Luiz Antonio Aguiar é escritor, mestre em Literatura brasileira e professor em oficinas de criação literária.
Como você começa o seu dia? Você tem uma rotina matinal?
Quando não estou em viagem, percorrendo colégios, feiras e outros eventos literários, procuro ter uma rotina de trabalho. Até porque, para mim, escrever é trabalho. Não dá para escrever somente quando a gente se sente “inspirado”. Às vezes, tenho de “puxar a inspiração”, relendo o que escrevi no dia anterior, por exemplo, para pegar de novo “no tranco”… Geralmente, começo cedo, tipo antes das 9 horas, dou uma parada por volta das 13hs, retomo às duas, duas e meia, e vou direto até as 8 horas.

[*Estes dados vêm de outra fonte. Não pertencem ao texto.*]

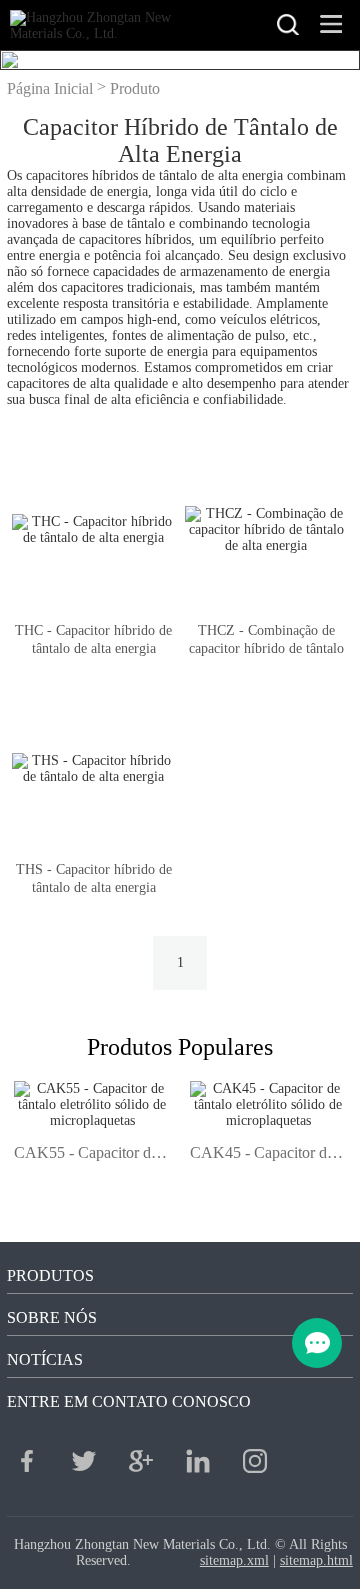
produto (135, 88)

Sou bastante “diurno” – não consigo escrever até tarde, nem virar a noite escrevendo. Preciso estar num lugar na medida do possível isolado, para mergulhar na minha história e no íntimo dos meus personagens. Escrevo direto no meu laptop, mas, quando acontecem aquelas “empacadas”, dou umas voltas pela casa. Procuro terminar meu dia já sabendo mais ou menos o que vai acontecer a seguir, ou seja, como vou retomar a história no dia seguinte. Ler à noite realimenta à beça minha cabeça, mesmo que o livro que estou lendo nada tenha a ver com o que estou escrevendo.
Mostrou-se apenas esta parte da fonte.